• SET EXERCISE:
Copy out word for word the part of the material that opens with the line containing "You are a computer-use agent. The width" and runs through the end of the material.

━━━ TASK INPUT ━━━

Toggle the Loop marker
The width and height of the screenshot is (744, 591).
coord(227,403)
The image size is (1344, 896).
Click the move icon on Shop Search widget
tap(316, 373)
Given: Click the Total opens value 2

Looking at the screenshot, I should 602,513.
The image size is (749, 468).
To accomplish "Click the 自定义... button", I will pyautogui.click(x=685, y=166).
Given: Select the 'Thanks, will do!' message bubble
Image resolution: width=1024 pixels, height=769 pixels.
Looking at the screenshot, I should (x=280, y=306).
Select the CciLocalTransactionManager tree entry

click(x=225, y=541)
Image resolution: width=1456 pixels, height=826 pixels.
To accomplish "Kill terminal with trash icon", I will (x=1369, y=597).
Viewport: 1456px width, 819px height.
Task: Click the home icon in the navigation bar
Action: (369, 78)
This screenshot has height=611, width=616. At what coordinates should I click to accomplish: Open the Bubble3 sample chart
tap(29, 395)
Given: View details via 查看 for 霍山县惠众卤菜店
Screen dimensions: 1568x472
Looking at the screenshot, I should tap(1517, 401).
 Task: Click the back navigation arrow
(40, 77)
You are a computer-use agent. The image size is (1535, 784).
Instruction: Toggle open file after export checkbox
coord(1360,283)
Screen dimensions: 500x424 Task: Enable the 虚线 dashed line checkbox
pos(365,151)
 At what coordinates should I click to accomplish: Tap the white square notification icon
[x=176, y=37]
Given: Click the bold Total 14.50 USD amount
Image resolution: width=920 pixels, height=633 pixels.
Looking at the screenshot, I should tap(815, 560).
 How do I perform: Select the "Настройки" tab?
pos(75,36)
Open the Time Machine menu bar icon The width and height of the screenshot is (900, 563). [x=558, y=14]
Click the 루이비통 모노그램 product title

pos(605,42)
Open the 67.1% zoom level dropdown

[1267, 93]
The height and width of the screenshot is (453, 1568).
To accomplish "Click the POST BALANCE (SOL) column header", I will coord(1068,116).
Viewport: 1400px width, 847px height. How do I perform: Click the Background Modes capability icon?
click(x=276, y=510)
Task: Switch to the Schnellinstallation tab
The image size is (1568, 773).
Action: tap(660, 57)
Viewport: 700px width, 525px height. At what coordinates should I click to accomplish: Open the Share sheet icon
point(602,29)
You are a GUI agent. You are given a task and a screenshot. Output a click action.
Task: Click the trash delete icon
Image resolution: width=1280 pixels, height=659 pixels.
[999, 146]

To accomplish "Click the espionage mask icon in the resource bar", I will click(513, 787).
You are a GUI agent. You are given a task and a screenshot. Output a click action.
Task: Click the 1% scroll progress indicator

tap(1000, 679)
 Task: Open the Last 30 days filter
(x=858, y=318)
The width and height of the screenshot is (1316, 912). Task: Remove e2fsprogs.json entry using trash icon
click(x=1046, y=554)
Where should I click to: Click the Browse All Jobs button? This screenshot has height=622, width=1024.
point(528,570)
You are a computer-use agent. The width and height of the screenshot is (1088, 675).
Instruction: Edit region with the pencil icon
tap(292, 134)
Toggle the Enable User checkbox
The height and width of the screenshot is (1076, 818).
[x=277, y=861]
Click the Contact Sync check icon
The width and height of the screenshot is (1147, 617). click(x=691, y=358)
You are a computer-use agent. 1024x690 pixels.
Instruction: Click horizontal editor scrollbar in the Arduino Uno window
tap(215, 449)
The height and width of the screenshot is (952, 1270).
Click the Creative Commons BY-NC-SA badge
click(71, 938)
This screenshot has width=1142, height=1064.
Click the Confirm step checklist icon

━━━

• CORRECT ANSWER:
You are a computer-use agent. The width and height of the screenshot is (1088, 675).
Instruction: Edit region with the pencil icon
tap(292, 134)
Toggle the Enable User checkbox
The height and width of the screenshot is (1076, 818).
[x=277, y=861]
Click the Contact Sync check icon
The width and height of the screenshot is (1147, 617). click(x=691, y=358)
You are a computer-use agent. 1024x690 pixels.
Instruction: Click horizontal editor scrollbar in the Arduino Uno window
tap(215, 449)
The height and width of the screenshot is (952, 1270).
Click the Creative Commons BY-NC-SA badge
click(71, 938)
This screenshot has width=1142, height=1064.
Click the Confirm step checklist icon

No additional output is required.